**YOUR GOAL:** These records must be written out again exactly.

**DATA RECORDS:**

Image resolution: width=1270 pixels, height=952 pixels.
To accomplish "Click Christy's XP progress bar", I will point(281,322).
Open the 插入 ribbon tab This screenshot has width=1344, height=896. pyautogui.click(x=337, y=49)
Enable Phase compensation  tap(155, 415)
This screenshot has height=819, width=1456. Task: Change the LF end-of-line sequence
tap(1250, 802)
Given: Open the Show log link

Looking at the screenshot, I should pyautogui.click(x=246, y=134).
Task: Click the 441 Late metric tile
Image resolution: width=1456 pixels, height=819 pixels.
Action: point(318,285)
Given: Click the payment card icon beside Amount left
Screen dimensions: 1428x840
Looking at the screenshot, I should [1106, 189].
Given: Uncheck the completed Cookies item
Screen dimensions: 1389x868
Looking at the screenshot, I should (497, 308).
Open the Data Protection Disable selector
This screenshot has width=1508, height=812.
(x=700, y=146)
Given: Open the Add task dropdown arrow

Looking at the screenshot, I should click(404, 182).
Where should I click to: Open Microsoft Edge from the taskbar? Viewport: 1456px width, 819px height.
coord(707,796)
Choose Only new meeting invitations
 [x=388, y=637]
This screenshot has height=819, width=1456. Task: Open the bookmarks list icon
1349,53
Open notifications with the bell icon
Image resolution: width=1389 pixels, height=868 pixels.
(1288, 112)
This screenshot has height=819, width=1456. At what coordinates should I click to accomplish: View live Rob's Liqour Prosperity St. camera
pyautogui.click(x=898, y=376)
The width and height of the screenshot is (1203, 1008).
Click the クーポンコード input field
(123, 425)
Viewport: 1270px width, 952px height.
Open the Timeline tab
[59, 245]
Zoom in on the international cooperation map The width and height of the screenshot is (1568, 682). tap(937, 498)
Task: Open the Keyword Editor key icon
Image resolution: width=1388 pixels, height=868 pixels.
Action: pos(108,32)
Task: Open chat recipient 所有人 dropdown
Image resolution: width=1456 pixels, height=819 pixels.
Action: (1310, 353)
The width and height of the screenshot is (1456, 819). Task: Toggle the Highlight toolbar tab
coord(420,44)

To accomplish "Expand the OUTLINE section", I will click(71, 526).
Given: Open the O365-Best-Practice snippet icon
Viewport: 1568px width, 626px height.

**TASK OUTPUT:**
Image resolution: width=1270 pixels, height=952 pixels.
To accomplish "Click Christy's XP progress bar", I will point(281,322).
Open the 插入 ribbon tab This screenshot has width=1344, height=896. pyautogui.click(x=337, y=49)
Enable Phase compensation  tap(155, 415)
This screenshot has height=819, width=1456. Task: Change the LF end-of-line sequence
tap(1250, 802)
Given: Open the Show log link

Looking at the screenshot, I should pyautogui.click(x=246, y=134).
Task: Click the 441 Late metric tile
Image resolution: width=1456 pixels, height=819 pixels.
Action: point(318,285)
Given: Click the payment card icon beside Amount left
Screen dimensions: 1428x840
Looking at the screenshot, I should [1106, 189].
Given: Uncheck the completed Cookies item
Screen dimensions: 1389x868
Looking at the screenshot, I should (497, 308).
Open the Data Protection Disable selector
This screenshot has width=1508, height=812.
(x=700, y=146)
Given: Open the Add task dropdown arrow

Looking at the screenshot, I should click(404, 182).
Where should I click to: Open Microsoft Edge from the taskbar? Viewport: 1456px width, 819px height.
coord(707,796)
Choose Only new meeting invitations
 [x=388, y=637]
This screenshot has height=819, width=1456. Task: Open the bookmarks list icon
1349,53
Open notifications with the bell icon
Image resolution: width=1389 pixels, height=868 pixels.
(1288, 112)
This screenshot has height=819, width=1456. At what coordinates should I click to accomplish: View live Rob's Liqour Prosperity St. camera
pyautogui.click(x=898, y=376)
The width and height of the screenshot is (1203, 1008).
Click the クーポンコード input field
(123, 425)
Viewport: 1270px width, 952px height.
Open the Timeline tab
[59, 245]
Zoom in on the international cooperation map The width and height of the screenshot is (1568, 682). tap(937, 498)
Task: Open the Keyword Editor key icon
Image resolution: width=1388 pixels, height=868 pixels.
Action: pos(108,32)
Task: Open chat recipient 所有人 dropdown
Image resolution: width=1456 pixels, height=819 pixels.
Action: (1310, 353)
The width and height of the screenshot is (1456, 819). Task: Toggle the Highlight toolbar tab
coord(420,44)

To accomplish "Expand the OUTLINE section", I will click(71, 526).
Given: Open the O365-Best-Practice snippet icon
Viewport: 1568px width, 626px height.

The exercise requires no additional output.